Но Мельников сдаваться не хочет:
– Земля... земля... помещики... Х-ха! Господа социалисты всё это выдумали, те, о ком в той же самой Думе правильно сказано было, что хотят они лишь великих потрясений. А нам, – Мельников снижает голос и говорит намеренно медленно, подчеркивая тем самым им всё сказанное, – а нам, надеюсь, с вами вместе, да-с, донским дворянам, не великие потрясения, а великая Россия нужна! Простите мне, пожалуйста, но сами вспомнить изволили о том, как прошла мобилизация после нападения на нас Германии.
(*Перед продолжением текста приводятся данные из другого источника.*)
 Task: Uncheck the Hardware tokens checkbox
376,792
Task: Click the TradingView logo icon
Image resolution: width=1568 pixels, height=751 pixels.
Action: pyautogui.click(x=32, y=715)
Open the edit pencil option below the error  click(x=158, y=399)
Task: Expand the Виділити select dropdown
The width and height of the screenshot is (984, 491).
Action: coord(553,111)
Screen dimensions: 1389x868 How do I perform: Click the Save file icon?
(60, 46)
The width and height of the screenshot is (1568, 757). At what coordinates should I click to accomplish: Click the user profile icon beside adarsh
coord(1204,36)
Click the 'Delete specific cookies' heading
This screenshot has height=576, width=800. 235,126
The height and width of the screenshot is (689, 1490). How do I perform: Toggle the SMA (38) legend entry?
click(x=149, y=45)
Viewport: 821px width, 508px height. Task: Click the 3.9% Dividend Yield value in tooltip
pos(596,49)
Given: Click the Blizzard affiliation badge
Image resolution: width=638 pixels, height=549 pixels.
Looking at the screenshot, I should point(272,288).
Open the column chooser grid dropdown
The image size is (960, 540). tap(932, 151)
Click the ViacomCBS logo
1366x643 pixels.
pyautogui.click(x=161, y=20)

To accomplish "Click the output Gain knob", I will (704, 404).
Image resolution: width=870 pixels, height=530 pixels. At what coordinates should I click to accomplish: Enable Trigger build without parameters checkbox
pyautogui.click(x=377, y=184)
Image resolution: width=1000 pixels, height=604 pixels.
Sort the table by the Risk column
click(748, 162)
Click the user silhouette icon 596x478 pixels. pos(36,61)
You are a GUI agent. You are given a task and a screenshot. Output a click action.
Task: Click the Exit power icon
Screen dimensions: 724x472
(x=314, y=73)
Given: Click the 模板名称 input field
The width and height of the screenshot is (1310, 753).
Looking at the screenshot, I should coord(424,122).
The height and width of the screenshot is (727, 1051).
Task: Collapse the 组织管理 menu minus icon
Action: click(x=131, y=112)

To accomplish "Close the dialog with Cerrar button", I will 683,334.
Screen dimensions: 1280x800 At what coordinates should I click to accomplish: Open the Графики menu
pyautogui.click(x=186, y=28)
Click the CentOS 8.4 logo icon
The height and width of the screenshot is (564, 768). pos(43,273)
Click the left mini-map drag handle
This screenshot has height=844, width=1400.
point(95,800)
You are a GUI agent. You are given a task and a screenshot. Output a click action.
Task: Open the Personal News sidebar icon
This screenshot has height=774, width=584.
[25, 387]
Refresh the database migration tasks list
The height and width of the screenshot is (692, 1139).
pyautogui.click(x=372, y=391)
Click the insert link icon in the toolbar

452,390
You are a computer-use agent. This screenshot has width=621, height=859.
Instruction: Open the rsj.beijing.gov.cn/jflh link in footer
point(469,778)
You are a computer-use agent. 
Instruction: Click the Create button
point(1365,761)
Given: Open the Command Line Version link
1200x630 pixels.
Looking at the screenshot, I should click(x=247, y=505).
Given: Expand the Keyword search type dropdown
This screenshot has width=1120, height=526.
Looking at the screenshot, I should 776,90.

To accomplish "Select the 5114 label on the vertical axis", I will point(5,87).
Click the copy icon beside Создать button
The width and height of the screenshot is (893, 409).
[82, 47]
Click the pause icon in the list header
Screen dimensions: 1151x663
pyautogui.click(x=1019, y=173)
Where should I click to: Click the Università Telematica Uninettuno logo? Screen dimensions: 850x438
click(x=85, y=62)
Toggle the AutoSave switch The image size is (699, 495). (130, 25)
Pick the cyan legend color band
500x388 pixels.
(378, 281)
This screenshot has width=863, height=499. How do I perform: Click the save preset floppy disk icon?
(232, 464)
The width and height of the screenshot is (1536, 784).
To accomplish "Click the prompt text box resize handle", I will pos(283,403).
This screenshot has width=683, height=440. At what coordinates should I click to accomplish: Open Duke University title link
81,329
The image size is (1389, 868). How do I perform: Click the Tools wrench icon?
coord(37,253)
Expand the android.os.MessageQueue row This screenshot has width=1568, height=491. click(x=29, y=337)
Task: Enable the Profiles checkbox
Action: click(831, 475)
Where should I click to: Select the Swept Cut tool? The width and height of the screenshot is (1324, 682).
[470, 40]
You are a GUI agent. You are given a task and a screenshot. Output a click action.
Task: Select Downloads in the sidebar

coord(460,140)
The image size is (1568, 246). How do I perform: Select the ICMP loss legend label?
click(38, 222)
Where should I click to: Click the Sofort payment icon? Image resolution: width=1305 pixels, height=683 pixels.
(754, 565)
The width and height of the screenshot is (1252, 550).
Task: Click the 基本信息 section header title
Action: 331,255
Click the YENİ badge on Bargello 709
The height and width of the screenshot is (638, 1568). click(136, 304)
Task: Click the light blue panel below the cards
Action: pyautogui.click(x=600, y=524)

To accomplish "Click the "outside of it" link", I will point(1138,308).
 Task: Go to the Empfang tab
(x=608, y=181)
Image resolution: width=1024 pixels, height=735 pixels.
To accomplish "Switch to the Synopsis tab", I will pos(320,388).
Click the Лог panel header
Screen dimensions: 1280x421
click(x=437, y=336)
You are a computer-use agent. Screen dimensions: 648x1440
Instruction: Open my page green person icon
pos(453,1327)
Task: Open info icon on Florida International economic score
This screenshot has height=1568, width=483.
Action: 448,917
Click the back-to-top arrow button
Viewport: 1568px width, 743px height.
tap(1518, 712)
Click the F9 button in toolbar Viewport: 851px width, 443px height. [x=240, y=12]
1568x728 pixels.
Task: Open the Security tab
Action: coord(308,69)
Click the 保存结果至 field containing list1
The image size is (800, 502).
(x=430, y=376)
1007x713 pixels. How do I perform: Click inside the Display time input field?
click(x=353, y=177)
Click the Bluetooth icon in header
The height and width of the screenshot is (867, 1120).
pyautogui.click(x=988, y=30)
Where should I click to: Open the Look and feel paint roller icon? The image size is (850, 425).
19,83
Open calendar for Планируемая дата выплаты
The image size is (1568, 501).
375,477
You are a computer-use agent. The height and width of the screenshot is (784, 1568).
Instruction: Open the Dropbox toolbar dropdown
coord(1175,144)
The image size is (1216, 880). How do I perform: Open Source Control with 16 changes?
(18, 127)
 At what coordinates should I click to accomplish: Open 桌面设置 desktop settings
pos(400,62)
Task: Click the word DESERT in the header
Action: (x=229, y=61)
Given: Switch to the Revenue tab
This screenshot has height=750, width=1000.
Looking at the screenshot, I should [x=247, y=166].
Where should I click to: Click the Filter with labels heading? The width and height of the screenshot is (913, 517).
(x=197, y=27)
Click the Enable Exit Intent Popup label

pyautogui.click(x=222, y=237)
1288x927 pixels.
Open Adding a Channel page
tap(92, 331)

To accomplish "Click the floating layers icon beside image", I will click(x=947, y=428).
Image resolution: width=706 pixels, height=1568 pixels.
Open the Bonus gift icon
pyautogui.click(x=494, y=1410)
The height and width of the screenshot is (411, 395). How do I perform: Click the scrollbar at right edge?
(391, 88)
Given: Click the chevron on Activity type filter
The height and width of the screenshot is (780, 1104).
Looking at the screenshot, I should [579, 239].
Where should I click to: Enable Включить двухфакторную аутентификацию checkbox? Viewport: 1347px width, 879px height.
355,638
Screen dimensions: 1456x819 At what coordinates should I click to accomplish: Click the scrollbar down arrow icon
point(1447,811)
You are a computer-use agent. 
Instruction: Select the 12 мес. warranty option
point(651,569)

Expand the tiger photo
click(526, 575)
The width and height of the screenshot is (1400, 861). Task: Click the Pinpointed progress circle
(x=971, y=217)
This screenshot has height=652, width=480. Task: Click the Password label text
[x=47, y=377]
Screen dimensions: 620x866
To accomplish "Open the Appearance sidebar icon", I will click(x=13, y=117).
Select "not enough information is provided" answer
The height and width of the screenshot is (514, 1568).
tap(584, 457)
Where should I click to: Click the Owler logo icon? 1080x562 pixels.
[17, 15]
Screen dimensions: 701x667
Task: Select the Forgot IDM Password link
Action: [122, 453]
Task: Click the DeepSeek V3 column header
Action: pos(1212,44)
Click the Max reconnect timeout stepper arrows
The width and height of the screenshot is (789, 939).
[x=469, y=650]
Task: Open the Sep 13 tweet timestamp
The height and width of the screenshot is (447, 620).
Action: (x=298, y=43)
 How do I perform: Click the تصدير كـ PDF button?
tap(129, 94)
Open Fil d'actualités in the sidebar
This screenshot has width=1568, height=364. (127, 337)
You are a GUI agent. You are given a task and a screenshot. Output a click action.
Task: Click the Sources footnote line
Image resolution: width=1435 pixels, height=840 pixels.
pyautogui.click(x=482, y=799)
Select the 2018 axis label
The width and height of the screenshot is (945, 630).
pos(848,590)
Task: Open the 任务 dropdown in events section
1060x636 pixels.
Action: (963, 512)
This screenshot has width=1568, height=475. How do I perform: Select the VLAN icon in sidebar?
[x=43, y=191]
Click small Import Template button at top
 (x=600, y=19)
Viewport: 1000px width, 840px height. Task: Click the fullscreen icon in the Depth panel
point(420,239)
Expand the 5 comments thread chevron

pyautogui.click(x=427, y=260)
Та самая Германия, которая в своём «Дранг нах Остен» только спит и видит, как бы разделаться с нами, славянами. Вспомните-ка тот патриотический порыв, охвативший все слои нашего общества. Хотя бы то, что на зов государя 96% призывных явилось. Доселе неслыханное число! Кстати, припомните и первое заседание Думы, двадцать шестого июля. Разве были тогда партии? Нет! И народ, и интеллигенция, и власть в одном порыве патриотизма – все, вместе с государем-императором, Божьим помазанником, как один человек, шли...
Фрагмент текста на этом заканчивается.